7. The chip of claim 3, wherein the transient enhanced open circuit voltage (SRE-FOCV) algorithm circuit enables the DC-DC boost converter circuit to operate in an algorithm stage, energy is transferred from an output end to an input end, and an output end capacitor charges an input capacitor through an inductor, so that the voltage increase speed of the input capacitor is increased.

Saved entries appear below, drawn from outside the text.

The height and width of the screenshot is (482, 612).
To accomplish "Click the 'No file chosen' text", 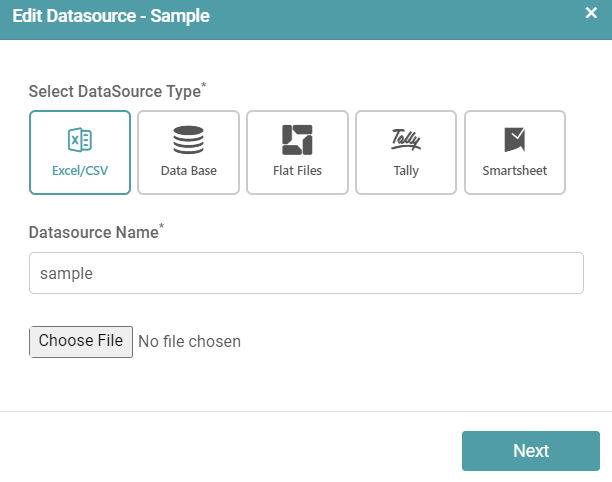I will [x=189, y=342].
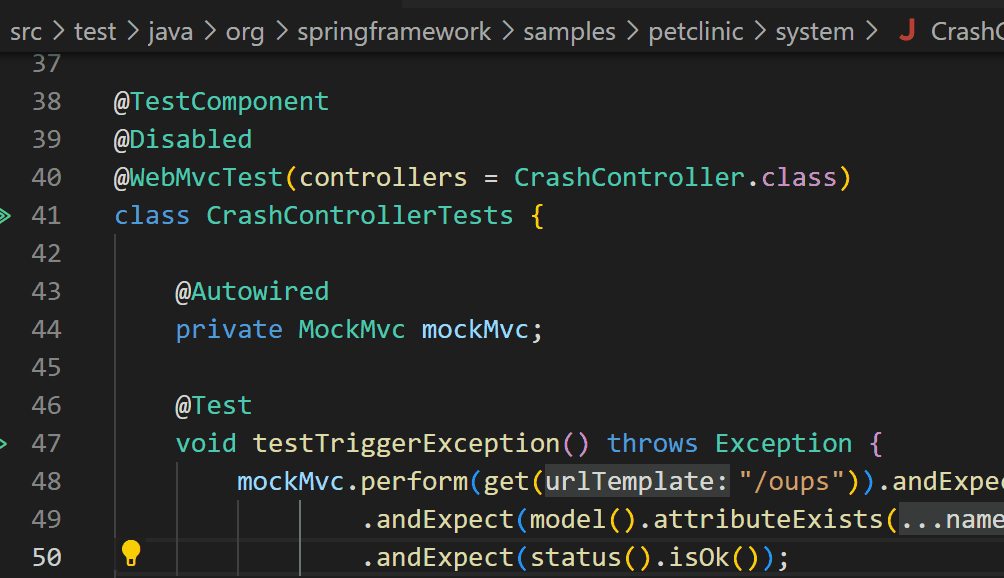This screenshot has height=578, width=1004.
Task: Click the "java" breadcrumb item
Action: (x=170, y=30)
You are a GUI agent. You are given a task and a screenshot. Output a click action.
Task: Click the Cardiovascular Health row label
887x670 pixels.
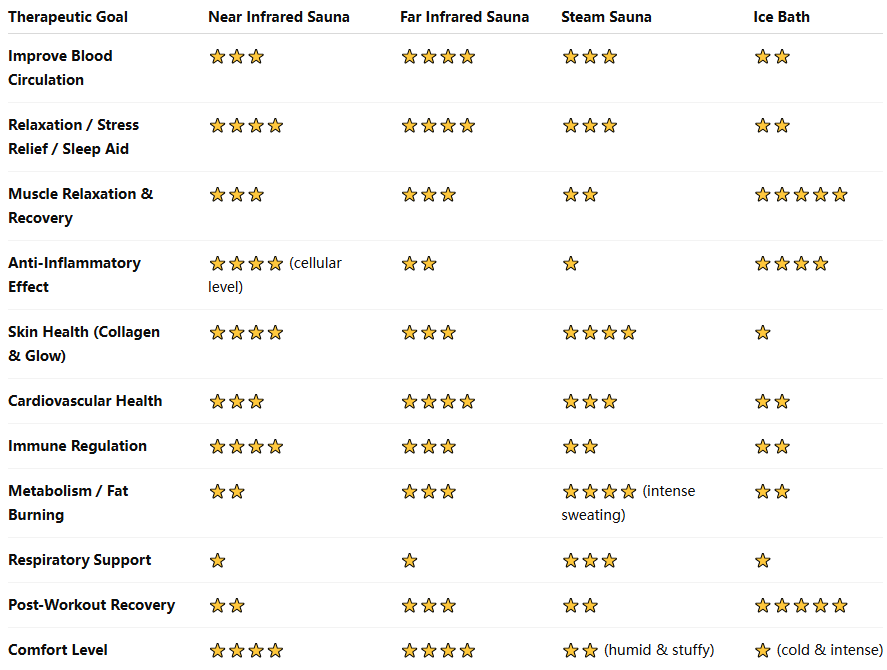coord(85,401)
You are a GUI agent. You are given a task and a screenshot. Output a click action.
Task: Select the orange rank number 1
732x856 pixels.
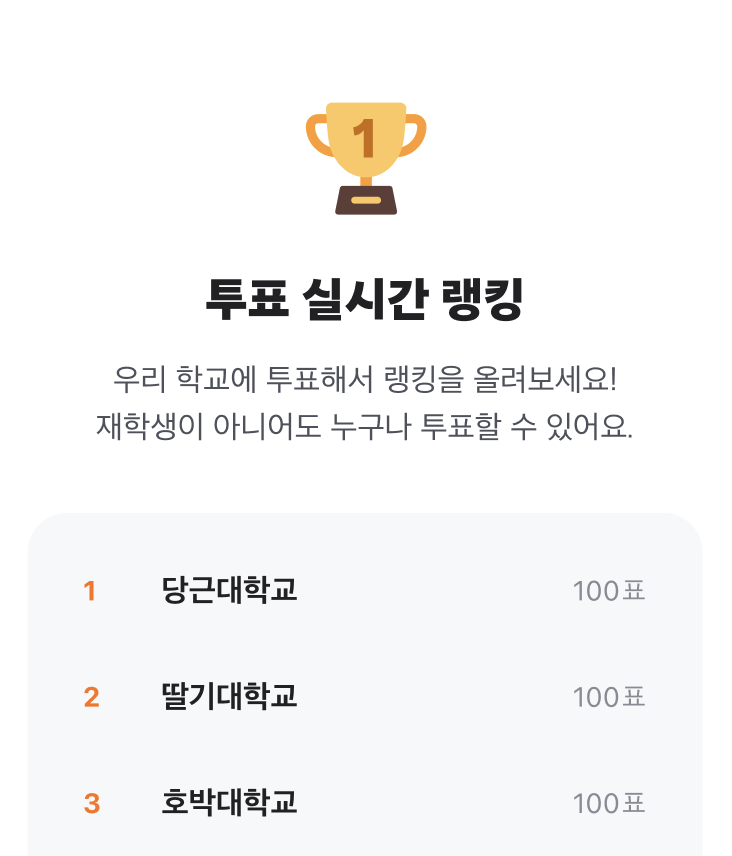[90, 591]
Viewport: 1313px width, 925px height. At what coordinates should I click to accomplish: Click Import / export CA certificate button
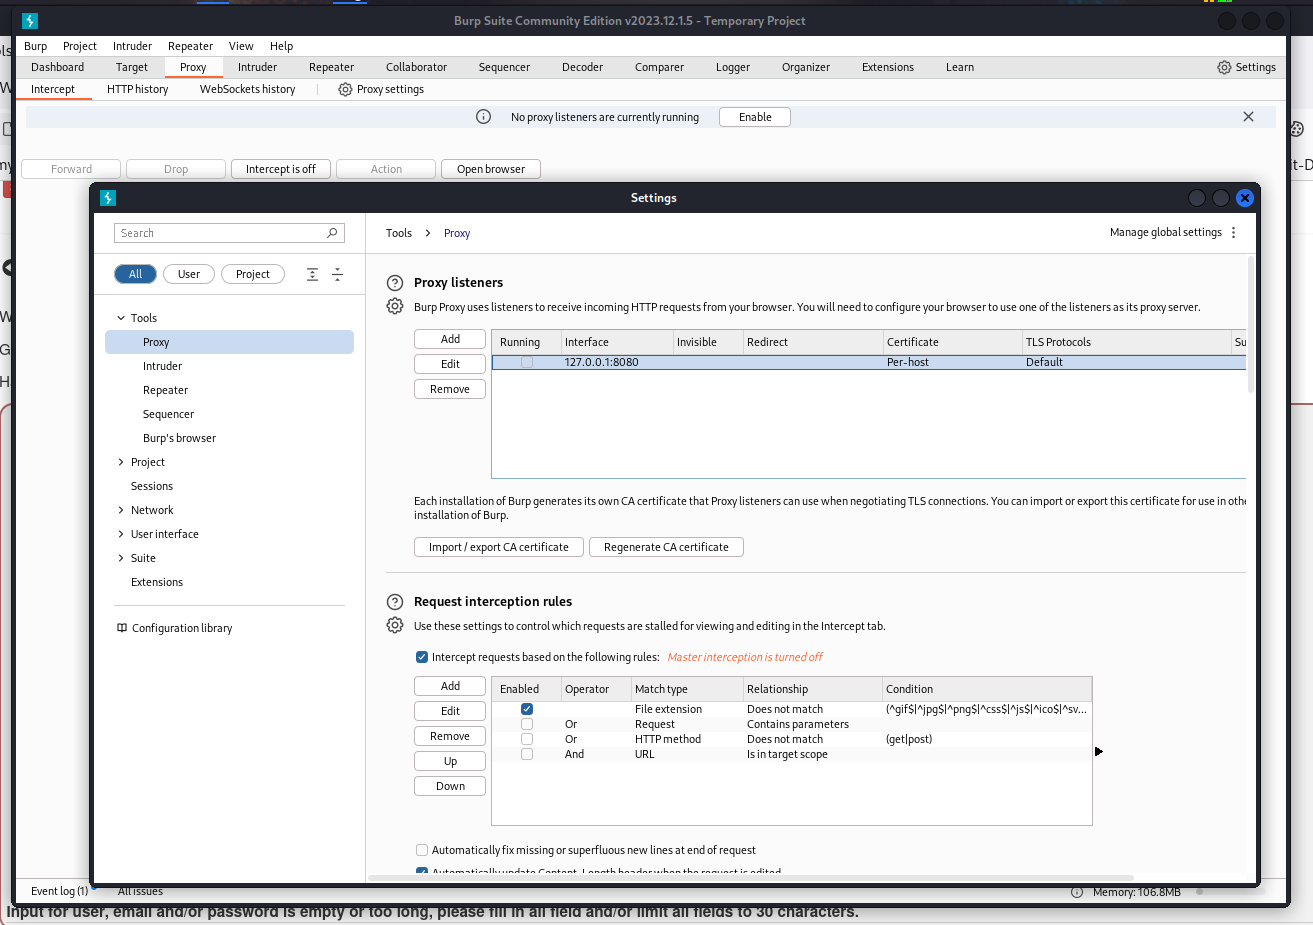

8. The control method of a hybrid MPPT algorithm-based photovoltaic energy management chip according to any one of claims 1 to 7, wherein the control method is specifically:

when the chip is not powered on, all circuits of the chip do not work, the chip stays at a standby stage, and no static power consumption exists; when the output end battery is fully charged, the standby stage can be automatically started; when the whole chip is just powered on, because the maximum power point voltage does not exist, namely the output voltage of the solar photovoltaic cell cannot be stabilized at a set reference voltage value to work, the initial algorithm circuit is firstly started, the process is a starting stage, the starting stage only runs once after the chip is powered on, after the starting stage is finished, the maximum power point reference voltage is generated, the steady-state mode of 8s is started, the solar photovoltaic cell panel outputs the maximum power point reference voltage stably tracked in the previous stage to charge the output end cell, and the algorithm circuit working in the next transient response stage is selected before the steady-state working stage is finished; under the condition of strong light, the ORPI algorithm circuit based on pulse integration works, and under the condition of weak light, the transient enhanced open-circuit voltage SRE-FOCV algorithm circuit works; and in the MPPT transient response stage of tracking the maximum power point, finishing updating the working voltage of the maximum power point, and then entering the steady state stage again to form a cycle of two modes of a stable working stage and a tracking transient response stage.